As regular CFZ-watchers will know, for some time Corinna has been doing a column for Animals & Men and a regular segment on On The Track... particularly about out-of-place birds and rare vagrants. There seem to be more and more bird stories from all over the world hitting the news these days so, to make room for them all - and to give them all equal and worthy coverage - she has set up this new blog to cover all things feathery and Fortean.

Thursday, 25 June 2015

Indonesia's booming caged-bird trade is fueling trafficking and threatening extinction

Harry Pearl 
June 25, 2015

This article was produced under the Mongabay Reporting Network and can be re-published on your web site or blog or in your magazine, newsletter, or newspaper under these terms.

The Indonesian shop owner turns and motions to the back of the grubby, concrete-floor stall. 

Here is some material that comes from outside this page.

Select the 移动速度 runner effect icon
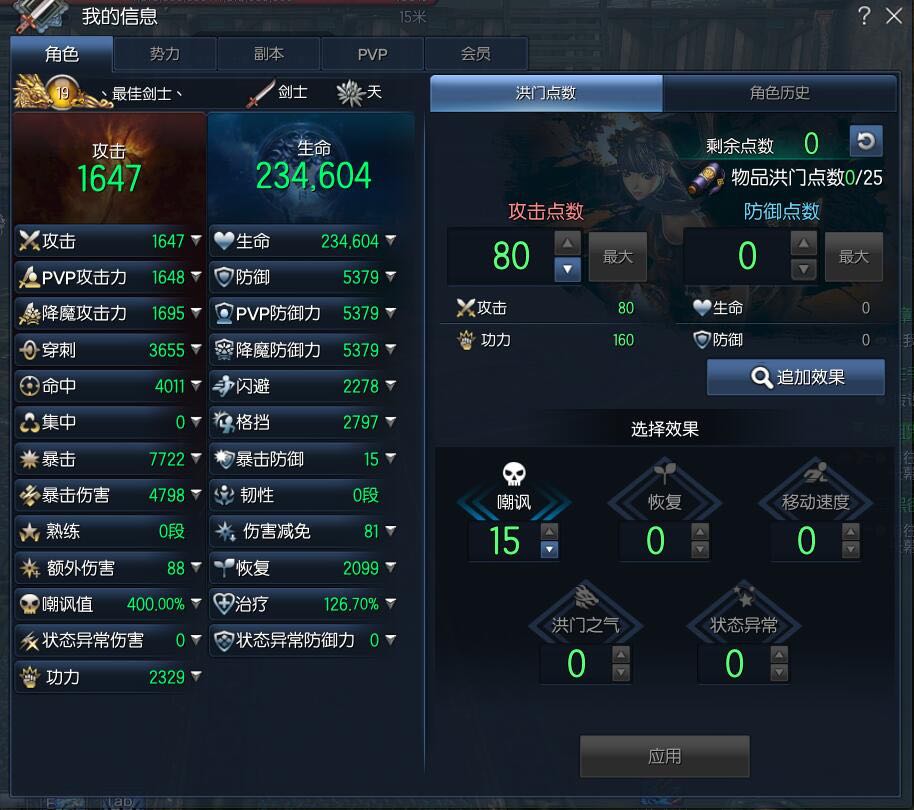click(815, 471)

Beyond the boxes of chirping parakeets stacked four high, two bamboo cages hang from the low ceiling. Inside each is a chattering lory (Lorius garrulus), a forest-dwelling parrot endemic to North Maluku, which over the past 25 years has seen its population plummet by between 30 and 50 percent, according to Birdlife International. 

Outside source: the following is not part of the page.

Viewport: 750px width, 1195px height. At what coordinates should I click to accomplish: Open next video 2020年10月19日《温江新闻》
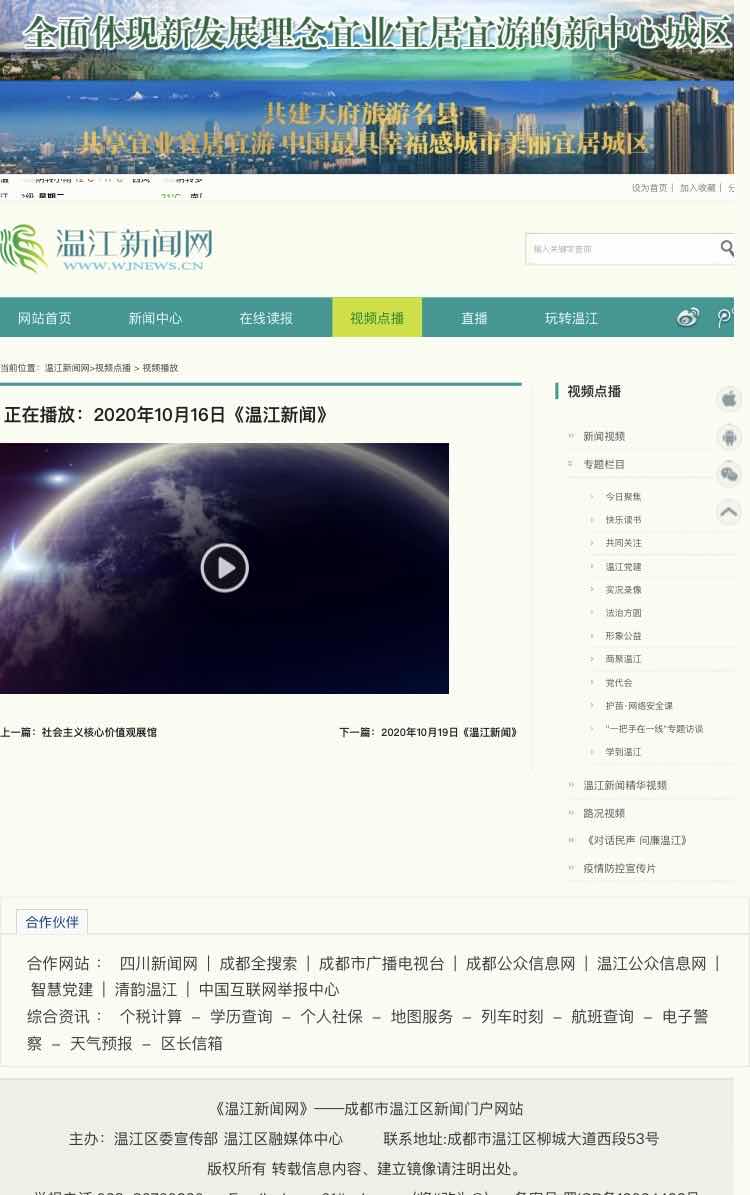pos(429,732)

"From Ambon, very beautiful bird," the shop owner says, pointing to the two cages. 

The two parrots, each about 30 centimeters in length and mostly red, with green thighs and wings, bob mutely on their perches. In the wild, getting a glimpse of the noisy birds, which are classified as vulnerable by the International Union for the Conservation of Nature (IUCN), is increasingly difficult.